He jumped out of bed, as if an unsuspected noise had startled him, and told me to go home in quick words. 
Vai pra casa,” he coughed the words out as if he had been eating dry wall.
The game was over. I ran as fast as my little feet could across the wet grass, all I could see was mustard yellow, and all I wanted was to be inside that house. I tried to run by my mom, but she grabbed me mid step into my room and asked me what was wrong. I couldn’t tell her, I didn’t know what was wrong, why I was crying, why I felt so strange. He didn’t hurt me, but all I could say to her was—Antonio.  

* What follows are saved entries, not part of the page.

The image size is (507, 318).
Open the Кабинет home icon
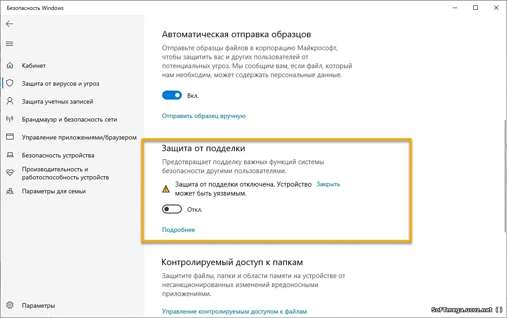[x=10, y=65]
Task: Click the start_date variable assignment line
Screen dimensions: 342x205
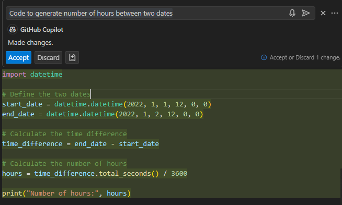Action: pos(107,104)

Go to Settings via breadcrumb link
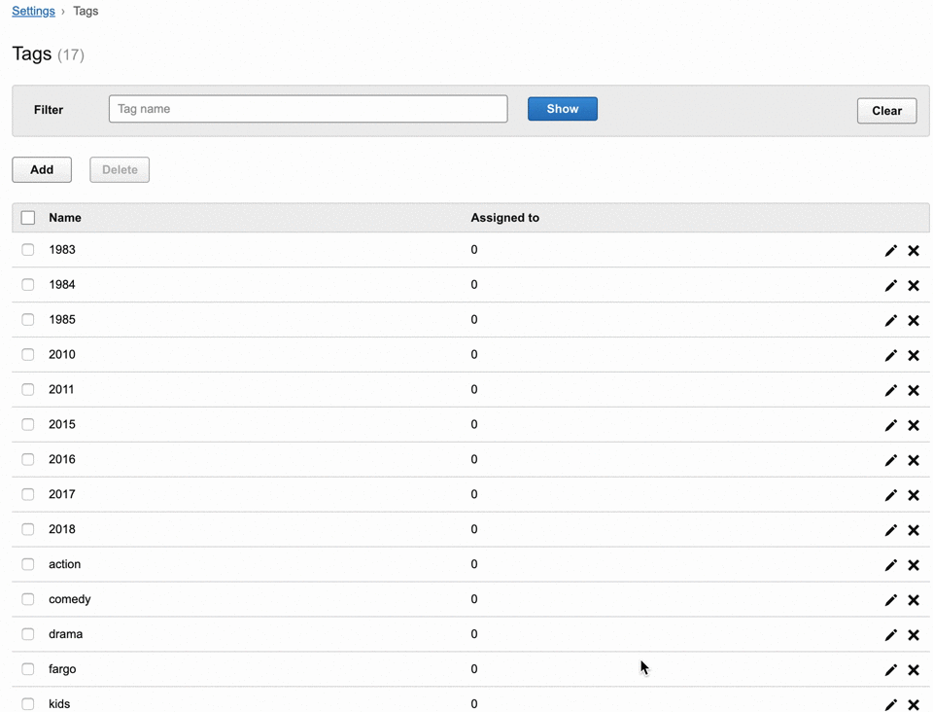(x=33, y=11)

“Monica Isabella Da Silva, I told you if you want to play with the bigger kids you can’t be such a baby about it. So stop crying and go to your room, you’re grounded remember?”
10 Years Old
It was Monday morning and Zélia, my nanny, woke me up with a sweet kiss on my forehead. She knew how grumpy I got in the mornings so she made sure to always ease me out of sleep. I opened my blurry eyes and her face came into focus. Zélia had been my nanny since I was born and ever since then we’ve been inseparable. She had dark black skin that shone with the slightest touch of  a sun ray, and poofy hair that she always let me play with. Every morning before school she made my breakfast and then we walked to the beach, molded sand, and swam until I had to go back home to eat and go to school. 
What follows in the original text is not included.